Rai, Fuortes lascia: “Sono venute meno le condizioni”

La statua del ''Cavallo morente '' di Francesco Messina, esposta all'ingresso della sede Rai di viale Mazzini a Roma
La statua del ''Cavallo morente '' di Francesco Messina, esposta all'ingresso della sede Rai di viale Mazzini a Roma, 18 luglio 2012. ANSA/ALESSANDRO DI MEO

ROMA. – “Prendo dunque atto che non ci sono più le condizioni per proseguire il mio lavoro di amministratore delegato. Nell’interesse dell’azienda, ho comunicato le mie dimissioni al ministro dell’Economia e delle Finanze”. Queste le motivazioni con cui l’ormai ex amministratore delegato della Rai, Carlo Fuortes, ha annunciato la sua decisione al dicastero di via XX Settembre.
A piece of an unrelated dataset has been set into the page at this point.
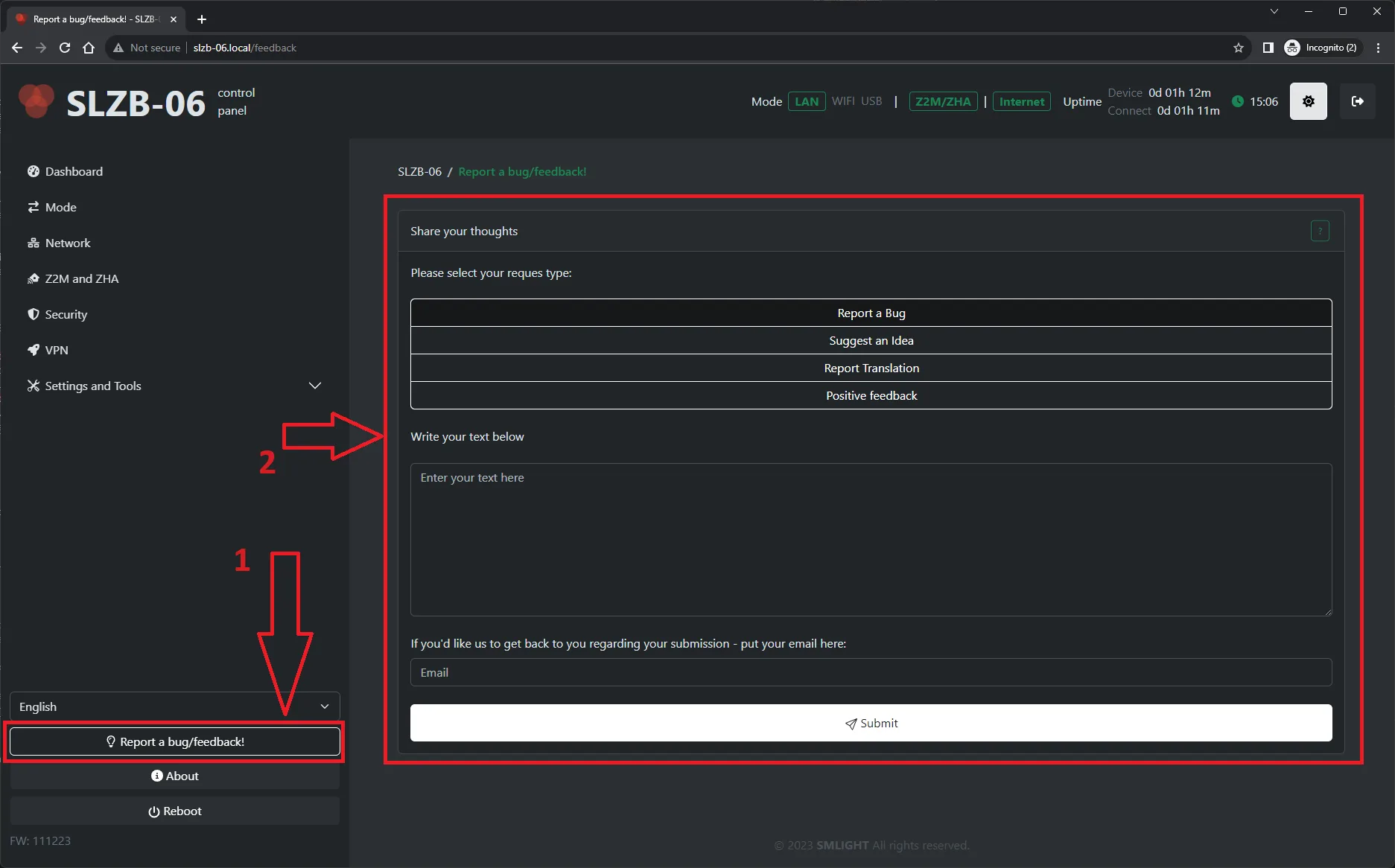Image resolution: width=1395 pixels, height=868 pixels.
Task: Submit the feedback form
Action: pyautogui.click(x=871, y=723)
“Da decenni – sottolinea Fuortes – lavoro nell’amministrazione pubblica e ho sempre agito nell’interesse delle istituzioni che ho guidato, privilegiando il beneficio generale della collettività rispetto a convenienze di parte”.

“Nel primo anno di lavoro del nuovo Consiglio di amministrazione con il governo Draghi il Cda – rivendica l’ex ad – ha raggiunto grandi risultati per l’azienda. Per citarne solo alcuni: nuovi programmi e palinsesti che hanno portato tra l’altro a un evidente rilancio di Rai2, la trasformazione organizzativa per Generi, un Piano immobiliare strategico che si attendeva da decenni, un rilevante potenziamento di RaiPlay e dell’offerta digitale”.

Fuortes però sostiene che “dall’inizio del 2023 sulla carica da me ricoperta e sulla mia persona si è aperto uno scontro politico che contribuisce a indebolire la Rai e il Servizio pubblico. Allo stesso tempo ho registrato all’interno del Consiglio di amministrazione della Rai il venir meno dell’atteggiamento costruttivo che lo aveva caratterizzato, indispensabile alla gestione della prima azienda culturale italiana. Ciò minaccia di fatto di paralizzarla, non mettendola in grado di rispondere agli obblighi e alle scadenze della programmazione aziendale con il rischio di rendere impossibile affrontare le grandi sfide del futuro della Rai”.

“Il Consiglio di Amministrazione deve deliberare, nelle prossime settimane, i programmi dei nuovi palinsesti ed è un dato di fatto che non ci sono più le condizioni per proseguire nel progetto editoriale di rinnovamento che avevamo intrapreso nel 2021” continua il dirigente, per poi concludere: “Non posso, pur di arrivare all’approvazione in CdA dei nuovi piani di produzione, accettare il compromesso di condividere cambiamenti – sebbene ovviamente legittimi – di linea editoriale e una programmazione che non considero nell’interesse della Rai.

Ho sempre ritenuto la libertà delle scelte e dell’operato di un amministratore un elemento imprescindibile dell’etica di un’azienda pubblica.  Il mio futuro professionale – di cui si è molto discusso sui giornali in questi giorni, non sempre a proposito – è di nessuna importanza di fronte a queste ragioni e non può costituire oggetto di trattativa”.

Il caso del San Carlo di Napoli

Nei giorni scorsi, l’opposizione aveva accusato il governo di aver messo in campo una “norma ad personam approvata dal Consiglio dei ministri per estromettere dal teatro San Carlo di Napoli il sovrintendente Stéphane Lissner per ‘offrire il posto’ all’attuale amministratore delegato della Rai Carlo Fuortes”, come avevano scritto in una nota Stefano Graziano, capogruppo Pd in commissione parlamentare di Vigilanza Rai e Sandro Ruotolo, responsabile Informazione della segreteria nazionale del Pd.

A replicare ci pensa oggi Maurizio Gasparri, senatore forzista e componente della Vigilanza: “È davvero singolare che il pestaggio mediatico al centrodestra venga fatto sugli stessi schermi della Rai, negli spazi dello strapagato Fazio, da Damilano, piazzato in Rai da esterno dalla sinistra, perché rimasto privo di platee giornalistiche dopo le sue diverse giubilazioni. Vediamo insomma i lottizzati che fanno il processo preventivo alla loro controparte politica.

Da Milano con le tasche piene di soldi Rai e striscia quotidiana sulla tv pubblica, a spese dei cittadini che pagano il canone, si comporta da militante politico, contestando, pagato dalla Rai, e dagli schermi della Rai, principi di democrazia e di pluralismo che noi intendiamo tutelare rispetto alle tipiche lottizzazioni del solito giretto che casca sempre in piedi, a spese degli italiani, negli studi Rai”.